Use explicit nullable types
Put null
into the type system where it belongs, and reap
the benefits.
Several years of Hack and Flow projects have convinced me that
explicit nullable types are the correct design for a language with
null
.
That is, the language treats (for example) string
and
?string
as two different types, making it a compile-time
error to dereference a ?string
before checking for null.
Goodbye, null reference exceptions.
The best implementations of this do type refinement, where
the type checker will locally upgrade a ?T
to a
T
inside of a null check, using static analysis to prove,
where it can, that the value is locally non-null.
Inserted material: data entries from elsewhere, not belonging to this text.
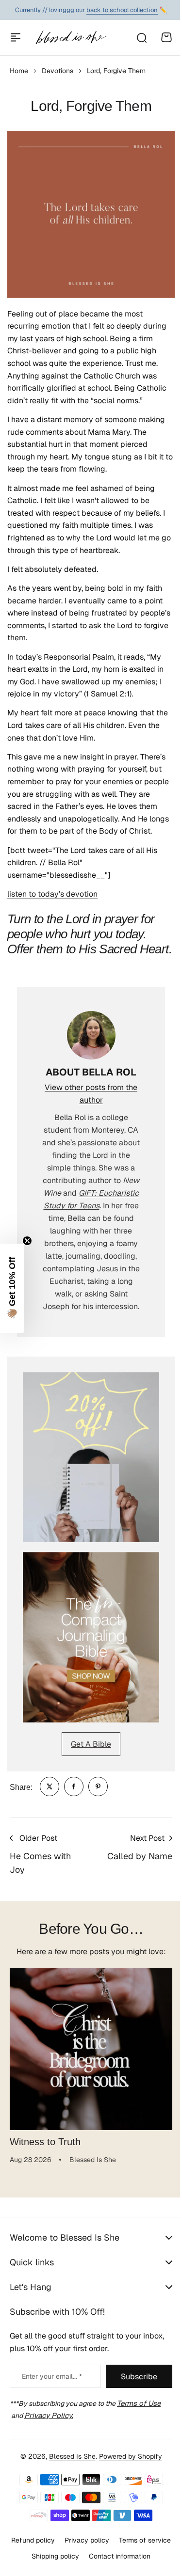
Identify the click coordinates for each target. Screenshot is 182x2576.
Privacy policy (114, 2567)
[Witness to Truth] (91, 2049)
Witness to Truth (45, 2141)
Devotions (57, 70)
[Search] (141, 37)
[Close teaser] (27, 1241)
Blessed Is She (68, 2483)
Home (19, 70)
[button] (12, 1288)
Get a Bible (91, 1744)
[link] (49, 1786)
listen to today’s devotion (52, 894)
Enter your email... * (52, 2376)
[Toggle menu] (15, 37)
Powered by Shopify (126, 2483)
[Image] (91, 1457)
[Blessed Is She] (70, 37)
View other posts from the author (91, 1093)
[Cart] (166, 37)
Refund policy (60, 2567)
For example, in
Hack:
$thing = maybeAString(); // $thing is ?string
if ($thing is nonnull) {
doSomethingWith($string); // $thing is string
}
Once you’ve experienced this feature, you will consider it insane
that you ever lived without it. It stands to reason: null
is not a T
; it’s the absence of a T
! Why
should you be allowed to treat it as a T
? All of your new
code in statically-typed languages should be making use of this to the
extent your language allows.
For functional programmers
In languages like Rust, Elm, Haskell, OCaml, Mint, or anything else
with algebraic data
types and pattern matching, you don’t have to worry about this; your
“null” is already part of your type system in the form of a
Maybe
monad or something like it. Broadly speaking, you
don’t get null reference crashes in these languages.